Für den Distressed-M&A-Markt brechen schwere Zeiten an. Schuld ist der Krieg in der Ukraine. Wie sich dieser auf die Investorengeschäfte angeschlagener Unternehmen auswirkt und woran Deals noch scheitern, lesen Sie in einer aktuellen Studie.
Die Wirren des Geschäftsjahrs 2022 zwingen den ein oder anderen Experten, seine Wirtschaftsprognosen zu überdenken. So auch im Hinblick auf den Markt für Distressed M&A – also den Kauf und Verkauf von Unternehmen, die sich finanziell oder leistungsbezogen in der Krise befinden.

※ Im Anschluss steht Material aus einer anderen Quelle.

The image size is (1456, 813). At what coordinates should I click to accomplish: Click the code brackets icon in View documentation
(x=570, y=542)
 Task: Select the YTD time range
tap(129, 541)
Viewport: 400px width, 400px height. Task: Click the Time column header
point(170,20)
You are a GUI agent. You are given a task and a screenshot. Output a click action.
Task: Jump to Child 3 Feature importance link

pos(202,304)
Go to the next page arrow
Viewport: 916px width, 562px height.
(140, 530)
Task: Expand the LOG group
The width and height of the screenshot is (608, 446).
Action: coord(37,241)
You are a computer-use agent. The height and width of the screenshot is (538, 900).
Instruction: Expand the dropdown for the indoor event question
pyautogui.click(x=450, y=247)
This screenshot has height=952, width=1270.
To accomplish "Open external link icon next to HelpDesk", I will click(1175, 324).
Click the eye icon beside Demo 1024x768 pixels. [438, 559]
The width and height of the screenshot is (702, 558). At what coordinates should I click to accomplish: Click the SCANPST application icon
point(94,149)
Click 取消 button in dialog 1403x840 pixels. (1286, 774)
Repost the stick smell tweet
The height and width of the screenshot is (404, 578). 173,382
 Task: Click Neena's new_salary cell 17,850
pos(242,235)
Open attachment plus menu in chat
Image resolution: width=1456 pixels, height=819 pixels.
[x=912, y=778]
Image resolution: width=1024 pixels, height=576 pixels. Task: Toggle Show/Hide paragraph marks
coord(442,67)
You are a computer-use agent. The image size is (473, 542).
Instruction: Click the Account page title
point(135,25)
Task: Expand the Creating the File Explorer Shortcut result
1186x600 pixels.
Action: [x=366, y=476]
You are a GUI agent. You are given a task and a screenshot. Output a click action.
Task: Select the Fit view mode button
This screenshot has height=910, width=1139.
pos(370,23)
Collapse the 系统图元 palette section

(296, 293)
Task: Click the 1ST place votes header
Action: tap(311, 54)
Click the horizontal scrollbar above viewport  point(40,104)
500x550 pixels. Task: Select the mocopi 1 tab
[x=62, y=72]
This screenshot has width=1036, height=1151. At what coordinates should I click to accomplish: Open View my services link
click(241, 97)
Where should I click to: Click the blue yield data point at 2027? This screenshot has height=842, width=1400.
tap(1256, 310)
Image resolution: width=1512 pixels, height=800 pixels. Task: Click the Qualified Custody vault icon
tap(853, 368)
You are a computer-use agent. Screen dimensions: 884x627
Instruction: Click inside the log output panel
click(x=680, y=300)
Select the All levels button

In einer Umfrage der Unternehmensberatung Roland Berger, die bereits im Januar dieses Jahres durchgeführt wurde, prognostizierten Experten eine leicht steigende Zahl der Insolvenzen in Deutschland. Das war freilich vor der russischen Invasion in die Ukraine, vor Krieg und Inflation. Befragt wurden über 300 Experten, darunter Rechtsanwälte, Insolvenz-, Sachverwalter, Investoren, Gläubiger und M&A-Berater.
Ukraine-Krieg korrigiert Wirtschaftsprognosen
Jetzt korrigiert man diese Ansicht in einer neuen Studie aus demselben Hause. Das geringe Wirtschaftswachstum, das man inzwischen für Deutschland erwartet, werde aller Voraussicht nach tiefe Spuren im Distressed-M&A-Markt hinterlassen: Einerseits würden sich ausländische Investoren würden sich von Geschäften in diesem Bereich abwenden, sollten sich die Rahmenbedingungen für sie unter der Regierung Scholz nicht wesentlich bessern.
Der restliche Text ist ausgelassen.